ТЕКСТ ДЛЯ ЧТЕНИЯ:
Как известно, главные соблазны писателя – это стоицизм, скептицизм, несчастное сознание. Писатель склоняется к этим формам мысли, по причинам, которые кажутся ему продуманными, но на самом деле их продумывает за него литература. Как стоик он – человек вселенной, существующей только на бумаге, и будучи узником и несчастным существом, он стоически выносит свое положение потому, что может писать; и той минуты свободы, когда он пишет, чтобы сделать его самого свободным и сильным, чтобы дать ему не личную свободу, над которой он смеется, но свободу всеобщую. Он – нигилист, ибо своим методичным трудом, медленно преобразующим каждую вещь, он отрицает не то или это, но все сразу, будучи способным отрицать лишь все разом, так как со всем он и имеет дело. Несчастное сознание! Оно слишком бросается в глаза, эта боль и есть его самый глубинный талант, он стал писателем только вследствие мучительного осознания непримиримых моментов, называющихся так: вдохновение – отрицающее весь труд; труд – отменяющий собой небытие гения; эфемерность произведения – чье осуществление есть самоотрицание; произведение как целое – в котором он лишает себя и всех остальных всего, что, казалось бы, дает себе и всем.

ИСХОДНЫЕ ДАННЫЕ:
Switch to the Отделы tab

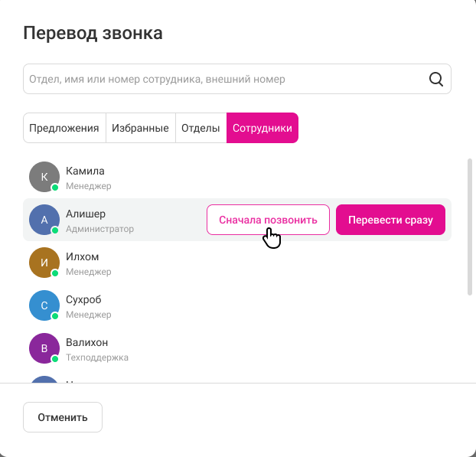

ЗАДАНИЕ: Продолжите текст о соблазнах писателя, начав сразу после его последнего предложения. Данные здесь никакой роли не играют.

ОТВЕТ:
Отметим в писателе это движение, идущее беспрестанно и почти напрямую от ничто ко всему. Увидим в нем негацию, неудовлетворенность тем вымыслом, через который она движется, ибо, желая осуществиться, она может сделать это, только отвергнув что-нибудь реальное, более реальное, чем слова, более правдивое, чем отдельный человек, зависящий от нее: ведь она беспрестанно толкает его в жизнь мира и в общественное бытие, чтобы заставить его понять, как, продолжая писать, он может стать самим этим бытием. Тогда-то он и сталкивается с решающими моментами истории, когда кажется, что все поставлено под вопрос, когда закон, вера, Государство, потусторонний мир и мир прошлого – все – без труда и усилия проваливается в небытие. Человек знает, что он не покидал истории, но эта история опустела, стала пустотой в становлении, абсолютной свободой, превращенной в событие. Такие моменты называются Революцией. На мгновение кажется, что свобода должна непосредственно воплотиться в возможность всего, в возможность все сделать. Это невероятный момент, и тот, кто пережил его, не может полностью из него возвратиться, так как он познал Историю как свою личную историю и свою личную свободу как свободу вообще. Это действительно волшебный момент: через него говорит волшебство, через него речь вымысла превращается в действие. Вполне понятно, что такой момент притягивает писателя. Революционное действие во всем сходно с действием, воплощаемым литературой: то есть идущим от ничто ко всему, утверждающим абсолют как событие и каждое событие как абсолют. Революционное действие разражается с той же мощью и с такой же легкостью, как и действие писателя, которому для того, чтобы изменить мир, нужно лишь составить несколько слов. У него та же потребность в безупречности и та же уверенность, что все сделанное имеет абсолютную значимость, что оно не просто какое-то действие, ведущее к хорошему и желанному концу, а само последнее свершение, Последнее Дело.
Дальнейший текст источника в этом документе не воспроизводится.